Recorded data
┄┄┄┄┄┄

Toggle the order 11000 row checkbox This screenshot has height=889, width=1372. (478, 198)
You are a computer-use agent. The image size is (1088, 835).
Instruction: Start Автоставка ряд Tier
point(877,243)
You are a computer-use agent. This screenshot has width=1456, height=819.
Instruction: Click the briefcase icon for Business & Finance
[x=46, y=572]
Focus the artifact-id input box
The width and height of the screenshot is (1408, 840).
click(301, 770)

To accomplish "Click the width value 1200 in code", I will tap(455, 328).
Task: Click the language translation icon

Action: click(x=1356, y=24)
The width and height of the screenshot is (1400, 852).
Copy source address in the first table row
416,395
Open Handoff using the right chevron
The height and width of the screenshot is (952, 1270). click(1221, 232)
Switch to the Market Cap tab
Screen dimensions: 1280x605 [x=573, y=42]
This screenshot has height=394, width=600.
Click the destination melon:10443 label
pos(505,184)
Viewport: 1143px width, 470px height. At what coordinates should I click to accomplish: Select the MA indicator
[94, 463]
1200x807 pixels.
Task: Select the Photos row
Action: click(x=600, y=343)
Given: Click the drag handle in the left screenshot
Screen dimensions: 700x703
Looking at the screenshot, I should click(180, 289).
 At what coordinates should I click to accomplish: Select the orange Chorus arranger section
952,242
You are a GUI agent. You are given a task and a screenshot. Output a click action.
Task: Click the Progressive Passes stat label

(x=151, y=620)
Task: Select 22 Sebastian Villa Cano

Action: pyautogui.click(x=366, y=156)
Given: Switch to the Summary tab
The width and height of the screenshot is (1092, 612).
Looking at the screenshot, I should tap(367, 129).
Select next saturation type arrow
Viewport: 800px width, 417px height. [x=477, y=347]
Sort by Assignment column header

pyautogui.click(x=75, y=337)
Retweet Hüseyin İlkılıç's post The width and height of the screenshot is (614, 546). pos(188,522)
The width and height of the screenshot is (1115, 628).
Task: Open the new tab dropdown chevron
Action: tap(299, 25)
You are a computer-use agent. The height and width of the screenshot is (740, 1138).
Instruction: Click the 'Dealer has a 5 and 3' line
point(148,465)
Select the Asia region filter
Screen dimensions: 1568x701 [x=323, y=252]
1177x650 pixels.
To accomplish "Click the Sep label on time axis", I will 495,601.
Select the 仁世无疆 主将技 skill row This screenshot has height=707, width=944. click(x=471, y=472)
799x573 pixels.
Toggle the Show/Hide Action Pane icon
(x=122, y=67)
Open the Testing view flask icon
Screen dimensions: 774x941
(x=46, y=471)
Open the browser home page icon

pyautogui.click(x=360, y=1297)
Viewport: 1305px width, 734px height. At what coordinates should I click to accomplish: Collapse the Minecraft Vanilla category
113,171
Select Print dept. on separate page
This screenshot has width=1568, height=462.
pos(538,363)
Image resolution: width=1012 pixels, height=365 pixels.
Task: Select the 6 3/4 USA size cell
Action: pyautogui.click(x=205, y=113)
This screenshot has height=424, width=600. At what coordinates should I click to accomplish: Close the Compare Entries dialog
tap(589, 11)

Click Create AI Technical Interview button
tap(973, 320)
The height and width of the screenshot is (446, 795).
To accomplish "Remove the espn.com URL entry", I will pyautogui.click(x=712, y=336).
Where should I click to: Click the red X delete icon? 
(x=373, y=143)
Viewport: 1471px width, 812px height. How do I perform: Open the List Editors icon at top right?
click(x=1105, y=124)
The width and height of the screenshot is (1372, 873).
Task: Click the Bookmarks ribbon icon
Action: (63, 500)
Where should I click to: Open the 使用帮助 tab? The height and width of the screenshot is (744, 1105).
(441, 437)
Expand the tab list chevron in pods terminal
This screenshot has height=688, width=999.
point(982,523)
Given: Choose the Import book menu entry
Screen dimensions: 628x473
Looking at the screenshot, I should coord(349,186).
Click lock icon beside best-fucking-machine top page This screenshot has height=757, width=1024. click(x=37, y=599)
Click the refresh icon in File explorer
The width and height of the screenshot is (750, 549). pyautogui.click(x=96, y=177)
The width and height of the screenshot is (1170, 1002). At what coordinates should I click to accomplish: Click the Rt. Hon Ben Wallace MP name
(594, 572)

┄┄┄┄┄┄

• [Exercise objective]: Exactly reproduce the entries in their entirety.

• [Answer section]:
Toggle the order 11000 row checkbox This screenshot has height=889, width=1372. (478, 198)
You are a computer-use agent. The image size is (1088, 835).
Instruction: Start Автоставка ряд Tier
point(877,243)
You are a computer-use agent. This screenshot has width=1456, height=819.
Instruction: Click the briefcase icon for Business & Finance
[x=46, y=572]
Focus the artifact-id input box
The width and height of the screenshot is (1408, 840).
click(301, 770)

To accomplish "Click the width value 1200 in code", I will tap(455, 328).
Task: Click the language translation icon

Action: click(x=1356, y=24)
The width and height of the screenshot is (1400, 852).
Copy source address in the first table row
416,395
Open Handoff using the right chevron
The height and width of the screenshot is (952, 1270). click(1221, 232)
Switch to the Market Cap tab
Screen dimensions: 1280x605 [x=573, y=42]
This screenshot has height=394, width=600.
Click the destination melon:10443 label
pos(505,184)
Viewport: 1143px width, 470px height. At what coordinates should I click to accomplish: Select the MA indicator
[94, 463]
1200x807 pixels.
Task: Select the Photos row
Action: click(x=600, y=343)
Given: Click the drag handle in the left screenshot
Screen dimensions: 700x703
Looking at the screenshot, I should click(180, 289).
 At what coordinates should I click to accomplish: Select the orange Chorus arranger section
952,242
You are a GUI agent. You are given a task and a screenshot. Output a click action.
Task: Click the Progressive Passes stat label

(x=151, y=620)
Task: Select 22 Sebastian Villa Cano

Action: pyautogui.click(x=366, y=156)
Given: Switch to the Summary tab
The width and height of the screenshot is (1092, 612).
Looking at the screenshot, I should tap(367, 129).
Select next saturation type arrow
Viewport: 800px width, 417px height. [x=477, y=347]
Sort by Assignment column header

pyautogui.click(x=75, y=337)
Retweet Hüseyin İlkılıç's post The width and height of the screenshot is (614, 546). pos(188,522)
The width and height of the screenshot is (1115, 628).
Task: Open the new tab dropdown chevron
Action: tap(299, 25)
You are a computer-use agent. The height and width of the screenshot is (740, 1138).
Instruction: Click the 'Dealer has a 5 and 3' line
point(148,465)
Select the Asia region filter
Screen dimensions: 1568x701 [x=323, y=252]
1177x650 pixels.
To accomplish "Click the Sep label on time axis", I will 495,601.
Select the 仁世无疆 主将技 skill row This screenshot has height=707, width=944. click(x=471, y=472)
799x573 pixels.
Toggle the Show/Hide Action Pane icon
(x=122, y=67)
Open the Testing view flask icon
Screen dimensions: 774x941
(x=46, y=471)
Open the browser home page icon

pyautogui.click(x=360, y=1297)
Viewport: 1305px width, 734px height. At what coordinates should I click to accomplish: Collapse the Minecraft Vanilla category
113,171
Select Print dept. on separate page
This screenshot has width=1568, height=462.
pos(538,363)
Image resolution: width=1012 pixels, height=365 pixels.
Task: Select the 6 3/4 USA size cell
Action: pyautogui.click(x=205, y=113)
This screenshot has height=424, width=600. At what coordinates should I click to accomplish: Close the Compare Entries dialog
tap(589, 11)

Click Create AI Technical Interview button
tap(973, 320)
The height and width of the screenshot is (446, 795).
To accomplish "Remove the espn.com URL entry", I will pyautogui.click(x=712, y=336).
Where should I click to: Click the red X delete icon? 
(x=373, y=143)
Viewport: 1471px width, 812px height. How do I perform: Open the List Editors icon at top right?
click(x=1105, y=124)
The width and height of the screenshot is (1372, 873).
Task: Click the Bookmarks ribbon icon
Action: (63, 500)
Where should I click to: Open the 使用帮助 tab? The height and width of the screenshot is (744, 1105).
(441, 437)
Expand the tab list chevron in pods terminal
This screenshot has height=688, width=999.
point(982,523)
Given: Choose the Import book menu entry
Screen dimensions: 628x473
Looking at the screenshot, I should coord(349,186).
Click lock icon beside best-fucking-machine top page This screenshot has height=757, width=1024. click(x=37, y=599)
Click the refresh icon in File explorer
The width and height of the screenshot is (750, 549). pyautogui.click(x=96, y=177)
The width and height of the screenshot is (1170, 1002). At what coordinates should I click to accomplish: Click the Rt. Hon Ben Wallace MP name
(594, 572)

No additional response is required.